También ha revelado, en contra de lo defendido hasta ahora por la Casa Blanca, que los saudíes dieron más de 30 millones de dólares (unos 3.750 millones de pesetas) a los antisandinistas, curiosamente poco después de que el presidente se entrevistara con el rey Falid. Reagan, personalmente, "no recuerda" dos entrevistas que mantuvo con el monarca. Si al comienzo de la semana no estaba aún claro que la Administración solicitó dinero para armas a terceros países, ahora es ya evidente. Incluso parece que lo hizo el propio presidente. Su portavoz asegura que, incluso si esto es cierto, no era ilegal emplear ese dinero en armas.

Dos personajes secundarios, Richard Owen y Gaston Sigur, han seguido a McFarlane como testigos, ofreciendo detalles que desmontan la tesis de que North era un Rambo incontrolado. "Nunca pensé, ni por un minuto, que North actuara por su cuenta", declaró Gaston Sigur, funcionario del Departamento de Estado y ex miembro del Consejo de Seguridad Nacional (NSC). Sigur ha contado cómo preparó entrevistas con representantes de terceros países a los que North solicitaba ayuda para los contra. "No recuerdo", ha explicado, "que McFarlane me dijera que no solicitáramos dinero".

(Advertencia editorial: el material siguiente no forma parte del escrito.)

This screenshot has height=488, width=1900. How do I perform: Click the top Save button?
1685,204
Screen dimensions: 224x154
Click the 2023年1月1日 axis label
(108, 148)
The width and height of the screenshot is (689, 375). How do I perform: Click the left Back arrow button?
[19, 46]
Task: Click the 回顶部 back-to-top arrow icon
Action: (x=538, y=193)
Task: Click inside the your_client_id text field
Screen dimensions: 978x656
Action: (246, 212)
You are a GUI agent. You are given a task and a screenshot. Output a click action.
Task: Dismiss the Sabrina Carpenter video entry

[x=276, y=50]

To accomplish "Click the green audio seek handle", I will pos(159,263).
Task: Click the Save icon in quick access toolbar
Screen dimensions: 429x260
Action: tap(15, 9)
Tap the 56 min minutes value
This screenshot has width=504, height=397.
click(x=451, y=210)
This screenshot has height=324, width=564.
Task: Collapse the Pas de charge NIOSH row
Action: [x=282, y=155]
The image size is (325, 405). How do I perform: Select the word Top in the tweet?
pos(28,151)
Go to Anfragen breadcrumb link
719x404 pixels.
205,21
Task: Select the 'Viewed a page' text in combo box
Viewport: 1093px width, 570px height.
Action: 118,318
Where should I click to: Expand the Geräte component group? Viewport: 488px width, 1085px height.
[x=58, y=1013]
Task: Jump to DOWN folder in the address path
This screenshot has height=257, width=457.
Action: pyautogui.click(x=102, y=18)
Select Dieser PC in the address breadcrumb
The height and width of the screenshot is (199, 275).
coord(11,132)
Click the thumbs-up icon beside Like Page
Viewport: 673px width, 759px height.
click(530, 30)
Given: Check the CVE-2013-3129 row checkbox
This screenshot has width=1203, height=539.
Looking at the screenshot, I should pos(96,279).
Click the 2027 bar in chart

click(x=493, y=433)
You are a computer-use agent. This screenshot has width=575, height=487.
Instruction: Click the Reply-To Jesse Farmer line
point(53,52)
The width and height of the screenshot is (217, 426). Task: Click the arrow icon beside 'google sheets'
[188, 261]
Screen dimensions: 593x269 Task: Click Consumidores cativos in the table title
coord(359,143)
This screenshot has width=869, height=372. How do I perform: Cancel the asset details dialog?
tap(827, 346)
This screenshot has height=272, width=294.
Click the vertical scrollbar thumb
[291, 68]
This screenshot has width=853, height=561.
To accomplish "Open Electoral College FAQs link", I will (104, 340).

Owen relató cómo, en una noche lluviosa de 1985, esperó en una acera de la Casa Blanca con un sobre con dinero, que entregó a un líder indio nicaragüense -al parecer, Brooklyn Rivera- que pasé con su coche sin parar. Era el pago para que se uniera a la contra y abandonara las negociaciones con el Gobierno sandinista.

La DEA y el rescate

La operación de rescate de rehenes, aprobada personalmente por el presidente y repetidamente negada por éste, utilizó, sin permiso del Congreso, a la agencia norteamericana antidroga, la DEA. Se emplearon 500.000 dólares para sobornos y otros 1,5 millones para pagos de rescate, pero nunca se logró la liberación de un rehén. La DEA ha admitido a los investigadores del Congreso, según declaración del senador Paul Trible, que puso dos de sus agentes a disposición de la Casa Blanca y más de 30.000 dólares iniciales, que luego fueron aumentados con dinero procedente de la CIA.El resto del dinero fue transferido, aseguró Trible en el Congreso, desde cuentas bancarias controladas por North y Secord en Suiza, y sirvió para pagar a confidentes y agentes de la DEA en Europa y Oriente Próximo.

Dos ciudadanos norteamericanos detenidos el pasado octubre en Madrid con millones de dólares formaban, al parecer, parte de esta operación. El Ministerio de Justicia reconoce que dos agentes de la DEA fueron transferidos al NSC, pero sólo para suministrar información, no para ejecutar una operación de rescate. Estas dos personas han declarado a puerta cerrada ante los comités del Congreso y ante el fiscal especial.

* Este artículo apareció en la edición impresa del viernes, 15 de mayo de 1987.